Openhab works slow, CPU of the RPI is high

mark_leonard_tuil · September 11, 2018, 9:04pm

So I had a quick look at my system. I have a Raspberry Pi 3 Model B+. I have 82 things, 726 items, 47 rule file with 245 rules containing 9918 lines of code. I would expect that the number of rules is probably a bit inflated, because I sometimes turn a rule ‘off’ by adding X to the triggering item name. Similarly, I have lots of comment lines in my rule files. I use alternative 1 of this thread to clean up my start-up process Cleaning up the startup process / renaming rules (windows possible).

Anyway, the stats of my last boot were as follows:

2018-09-09 22:51:03.499 start openhab from a reboot of raspberry pi 3b+
2018-09-09 22:52:41.315 items and things loaded
2018-09-09 23:03:28.601 rules loaded

So in all that is a start-up time of roughly 12 minutes.

domeninini · September 12, 2018, 10:01am

If DSL Rules means, that they are written in a text file with the ending .rules, I wrote all rules in DSL. I’m no friend of ‘programming graphical’. Hmm, now one day later, there are 15 rules without changing anything in the code. But the setup works faster, than before with editing the code offline and update it all at once instead of every few minutes - thanks to @mstormi .
@rlkoshak, you recommend to reduce the lines of code. Does comments slow down OH, too ? I just read your topic to replace the Thread::sleep() phrase in rules and use createTimer() instead. Now, I replaced every delay the way you wrote, but no rule works anymore. Is there something specific they have to think about in OH2.2 ? Here’s a short cut of my rules. I did not write any ‘top-lines’ like in OH1… Is this right ?

rule "mood"
		when 
    			Item mood received command 
		then	
     			if(receivedCommand == ON)
				 		{
						white_scaled_3.postUpdate(23)
						white_scaled_a39.postUpdate(53)
						white_scaled_a7.postUpdate(100)
						white_scaled_6.postUpdate(100)
						a1_scaled.postUpdate(100)
      					Power_Plug_Socket_B12.sendCommand("ON")
    					createTimer(now.plusSeconds(1),  [ |
      							Power_Plug_Socket_B2.sendCommand("ON")
    							createTimer(now.plusSeconds(1),  [ |
      									Power_Plug_Socket_B4.sendCommand("ON")
								    	createTimer(now.plusSeconds(1),  [ |
      											Power_Plug_Socket_B3.sendCommand("ON")
											    createTimer(now.plusSeconds(1),  [ |
      													Power_Plug_Socket_B16.sendCommand("ON")
													    createTimer(now.plusSeconds(1),  [ |
      															Power_Plug_Socket_B20.sendCommand("ON")
														])
												])
										])
								])
						])
      					mood.sendCommand("OFF")        
						} 
end

The delay is essential due to the transmitter of my wireless power sockets, which need some delay to separate different signals.

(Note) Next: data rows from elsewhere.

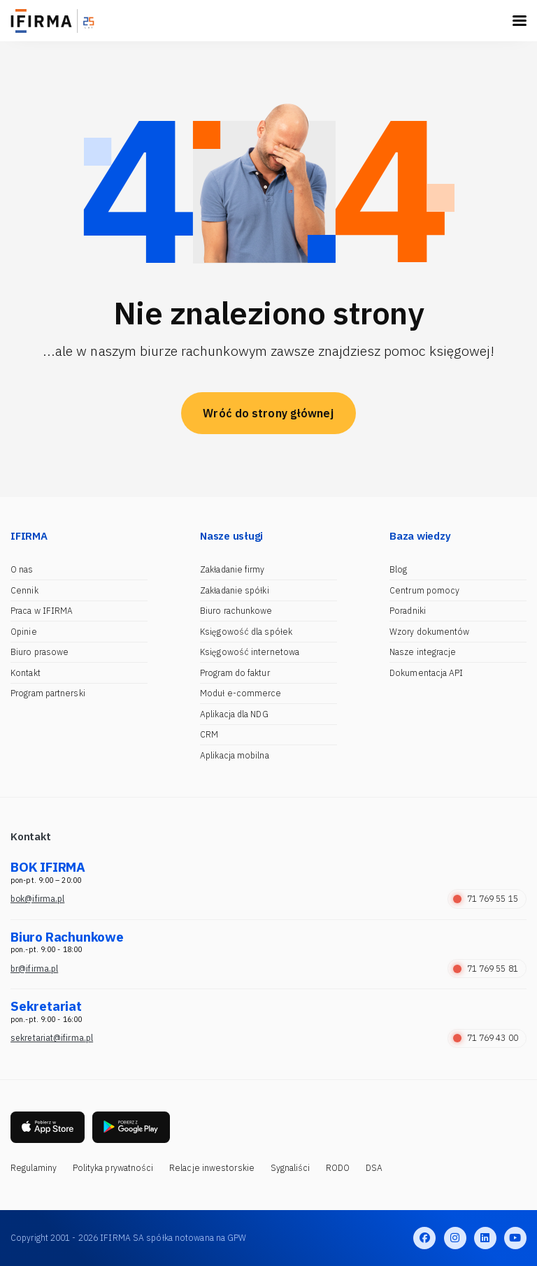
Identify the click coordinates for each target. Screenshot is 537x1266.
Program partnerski (47, 693)
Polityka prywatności (113, 1168)
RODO (338, 1168)
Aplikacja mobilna (234, 755)
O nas (22, 569)
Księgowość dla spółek (246, 631)
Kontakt (25, 673)
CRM (209, 734)
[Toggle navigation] (520, 21)
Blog (398, 569)
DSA (374, 1168)
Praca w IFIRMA (41, 610)
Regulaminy (33, 1168)
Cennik (24, 590)
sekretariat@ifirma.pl (51, 1038)
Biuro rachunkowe (236, 610)
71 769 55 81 (485, 968)
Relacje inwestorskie (212, 1168)
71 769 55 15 (485, 898)
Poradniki (407, 610)
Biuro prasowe (39, 652)
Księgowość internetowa (249, 652)
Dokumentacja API (426, 673)
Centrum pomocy (424, 590)
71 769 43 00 (485, 1038)
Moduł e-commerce (241, 693)
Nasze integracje (423, 652)
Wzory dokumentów (429, 631)
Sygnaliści (290, 1168)
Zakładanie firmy (232, 569)
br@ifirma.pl (34, 968)
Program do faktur (235, 673)
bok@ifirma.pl (37, 898)
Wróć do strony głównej (268, 413)
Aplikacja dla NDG (234, 714)
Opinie (23, 631)
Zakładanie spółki (234, 590)
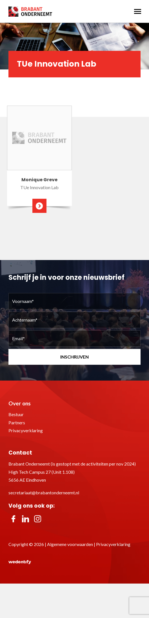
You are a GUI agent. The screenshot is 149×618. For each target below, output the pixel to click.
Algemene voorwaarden (70, 544)
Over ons (19, 403)
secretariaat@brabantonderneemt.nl (43, 492)
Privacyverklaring (25, 430)
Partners (16, 422)
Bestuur (16, 414)
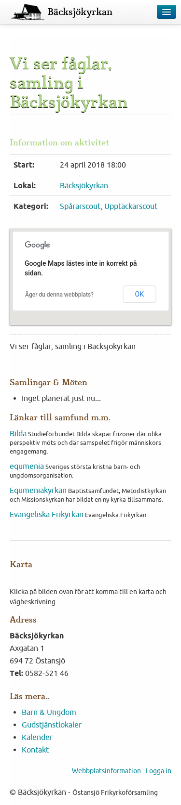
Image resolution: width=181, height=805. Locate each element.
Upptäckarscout (130, 206)
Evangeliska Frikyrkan (47, 514)
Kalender (37, 737)
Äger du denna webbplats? (59, 294)
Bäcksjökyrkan (79, 12)
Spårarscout (80, 206)
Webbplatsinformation (106, 771)
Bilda (18, 433)
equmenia (27, 466)
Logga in (158, 771)
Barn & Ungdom (49, 712)
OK (139, 294)
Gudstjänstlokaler (52, 724)
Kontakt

mstormi · September 12, 2018, 10:58am

Not sure what exactly you mean, so to be clear:
you only need to copy those files that you edited from offline source, don’t touch the others (if you do they’ll get reparsed, too, no matter if you really change anything in the code):

rlkoshak · September 12, 2018, 3:25pm

Probably not. Comments don’t take much to recognize and skip over.

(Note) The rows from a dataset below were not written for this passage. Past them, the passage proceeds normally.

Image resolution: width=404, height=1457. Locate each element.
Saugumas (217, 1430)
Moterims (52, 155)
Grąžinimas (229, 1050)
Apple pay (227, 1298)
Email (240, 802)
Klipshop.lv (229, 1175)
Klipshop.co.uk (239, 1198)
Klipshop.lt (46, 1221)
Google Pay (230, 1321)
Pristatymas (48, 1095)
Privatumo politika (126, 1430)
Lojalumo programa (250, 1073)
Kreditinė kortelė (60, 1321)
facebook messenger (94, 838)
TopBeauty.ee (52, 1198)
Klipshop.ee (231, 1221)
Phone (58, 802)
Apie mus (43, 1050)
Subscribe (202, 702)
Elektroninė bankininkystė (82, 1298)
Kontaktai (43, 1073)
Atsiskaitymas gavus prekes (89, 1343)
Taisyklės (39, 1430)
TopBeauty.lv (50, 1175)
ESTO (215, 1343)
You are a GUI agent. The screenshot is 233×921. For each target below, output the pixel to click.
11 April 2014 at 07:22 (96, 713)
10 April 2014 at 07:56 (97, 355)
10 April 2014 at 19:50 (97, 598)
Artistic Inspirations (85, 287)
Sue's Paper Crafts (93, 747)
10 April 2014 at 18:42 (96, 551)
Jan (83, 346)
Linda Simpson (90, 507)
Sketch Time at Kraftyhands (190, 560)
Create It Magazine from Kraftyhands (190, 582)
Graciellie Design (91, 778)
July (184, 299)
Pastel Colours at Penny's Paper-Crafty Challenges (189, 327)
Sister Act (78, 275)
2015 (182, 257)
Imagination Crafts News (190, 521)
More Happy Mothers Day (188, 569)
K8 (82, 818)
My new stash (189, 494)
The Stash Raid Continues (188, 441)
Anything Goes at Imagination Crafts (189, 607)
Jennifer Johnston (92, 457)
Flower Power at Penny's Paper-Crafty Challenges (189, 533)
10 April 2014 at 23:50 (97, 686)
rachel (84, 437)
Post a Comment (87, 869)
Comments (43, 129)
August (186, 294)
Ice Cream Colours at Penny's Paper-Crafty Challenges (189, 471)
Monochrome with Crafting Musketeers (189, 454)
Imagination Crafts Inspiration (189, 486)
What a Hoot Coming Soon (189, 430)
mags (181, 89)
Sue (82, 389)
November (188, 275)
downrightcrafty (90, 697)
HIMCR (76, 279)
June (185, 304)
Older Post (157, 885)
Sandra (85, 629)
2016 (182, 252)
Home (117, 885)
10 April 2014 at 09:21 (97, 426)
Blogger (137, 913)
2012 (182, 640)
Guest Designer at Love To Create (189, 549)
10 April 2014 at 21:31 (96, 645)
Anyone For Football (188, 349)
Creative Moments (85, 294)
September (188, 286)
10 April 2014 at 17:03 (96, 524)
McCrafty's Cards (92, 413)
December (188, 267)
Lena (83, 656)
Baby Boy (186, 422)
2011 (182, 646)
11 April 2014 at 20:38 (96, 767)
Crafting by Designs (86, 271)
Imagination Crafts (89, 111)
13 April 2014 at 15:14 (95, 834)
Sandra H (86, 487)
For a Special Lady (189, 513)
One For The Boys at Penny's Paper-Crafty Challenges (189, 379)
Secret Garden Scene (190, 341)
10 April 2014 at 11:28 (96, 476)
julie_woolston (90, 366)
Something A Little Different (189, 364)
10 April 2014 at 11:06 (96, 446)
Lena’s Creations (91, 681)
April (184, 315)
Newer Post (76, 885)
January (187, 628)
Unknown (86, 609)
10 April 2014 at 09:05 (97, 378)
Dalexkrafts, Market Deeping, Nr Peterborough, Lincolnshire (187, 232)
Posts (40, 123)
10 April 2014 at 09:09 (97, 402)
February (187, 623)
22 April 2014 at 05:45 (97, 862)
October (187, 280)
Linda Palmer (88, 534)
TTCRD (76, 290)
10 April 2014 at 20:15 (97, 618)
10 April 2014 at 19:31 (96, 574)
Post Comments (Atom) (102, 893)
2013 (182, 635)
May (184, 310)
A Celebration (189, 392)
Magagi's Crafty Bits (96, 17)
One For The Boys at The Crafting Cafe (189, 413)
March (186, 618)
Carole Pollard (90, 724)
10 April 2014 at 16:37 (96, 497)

Please don’t make blanked massive changes to anything like that. Change one Thread::sleep to a Timer, then test that it still works. Then move on to the next one. When you make massive changes like that without testing then who knows how many errors you may have introduced or which of the dozens of changes you made is the cause.

I recommend Design Pattern: Gate Keeper to solve this particular problem. Not only is the code more generic it will handling the timing on commands to these devices form all of your Rules, not just from the one Rule.

Also, the nesting of the Timers is not necessary. You can create them all at once and greatly simplify the code. Probably the easiest thing to do is to put the plug Items into a Group, I’ll call it Plugs.

Plugs.members.forEach[ plug, index | createTimer(now.plusSeconds(index), [ | plug.sendCommand(ON) ] ]

All that messy code replaced with a one-liner. It loops through all the members of the Plugs Group and creates a Timer to go off index seconds in the future meaning the first Plug’s Timer goes off at zero seconds, the second one at one seconds, and so on.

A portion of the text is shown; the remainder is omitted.